A. Tujuan
Sosialisasi calon diselenggarakan untuk memberikan kesempatan yang setara kepada seluruh calon DPN dalam memperkenalkan profil, kompetensi, dan pengalaman organisasi kepada anggota IAI, serta memperkenalkan visi, misi, dan program kerja calon ketua IAI.Seluruh calon wajib menjaga nama baik dan kehormatan IAI serta menjunjung tinggi etika profesi. Sosialisasi bukan merupakan kegiatan kampanye, melainkan forum penyampaian informasi calon DPN yang telah ditetapkan.
B. Prinsip Umum
Sosialisasi dilaksanakan berdasarkan prinsip:- Kesetaraan
- Independensi
- Transparansi
- Profesionalisme
- Efisiensi
- Kepatuhan terhadap AD/ART dan peraturan organisasi
Sosialisasi bukan merupakan kegiatan kampanye, melainkan forum penyampaian informasi calon DPN yang telah ditetapkan.
C. Materi Sosialisasi
Materi sosialisasi disiapkan dan diformat secara terstandarisasi oleh IAI. Setiap calon wajib menyampaikan data dan informasi yang diperlukan sesuai format yang ditetapkan panitia.
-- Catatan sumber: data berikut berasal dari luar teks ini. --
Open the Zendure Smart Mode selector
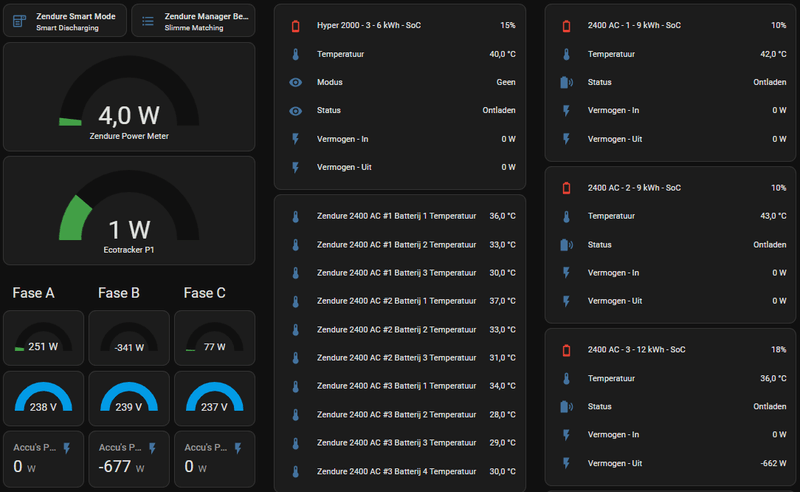This screenshot has height=492, width=800. (65, 21)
Materi yang ditampilkan memuat:- Profil singkat calon
- Pengalaman organisasi
- Pengalaman profesional
- Visi dan misi (hanya untuk Calon Ketua DPN)
D. Pelaksanaan Sosialisasi
Sosialisasi dilaksanakan melalui media dan jadwal yang ditetapkan oleh IAI pada tanggal 19–30 November 2026.Setiap calon Ketua DPN akan menyampaikan visi dan misi pada Sidang Pleno Kongres IAI XV dengan durasi maksimal 10 menit.
E. Media Komunikasi
- Sosialisasi calon DPN IAI dilakukan melalui channel media komunikasi resmi IAI.
- Sosialisasi dilakukan dengan format, ukuran, durasi, dan tata letak yang sama untuk seluruh calon.
- Calon Ketua dan Anggota DPN IAI yang terindikasi melakukan sosialisasi di luar ketentuan yang telah ditetapkan, dapat dikenakan sanksi sesuai dengan Kode Etik dan ketentuan yang berlaku.
- Calon Ketua dan Anggota DPN yang melakukan pelanggaran dapat dikenakan sanksi, termasuk PEMBATALAN statusnya sebagai calon, jika terbukti melakukan pelanggaran.
- Menghormati seluruh proses pemilihan.
- Bersedia menandatangani pakta integritas Ketika mengajukan diri sebagai bakal calon.
- Calon Ketua dan Anggota DPN dilarang melaksanakan cara-cara yang tidak etis, seperti money politic, intimidasi, menyerang kandidat lain, ujaran kebencian, SARA, pelecehan terhadap profesi Akuntan, dan tindakan melawan hukum serta melanggar Kode Etik Akuntan Profesional.
- IAI melakukan pengawasan terhadap pelanggaran ketentuan ini.
-
Setelah dilakukan verifikasi, IAI dapat memberikan:
- Teguran lisan;
- Teguran tertulis;
- Pembatalan sebagai calon.
- Seluruh calon dianggap memahami dan menyetujui ketentuan ini sejak ditetapkan sebagai calon resmi.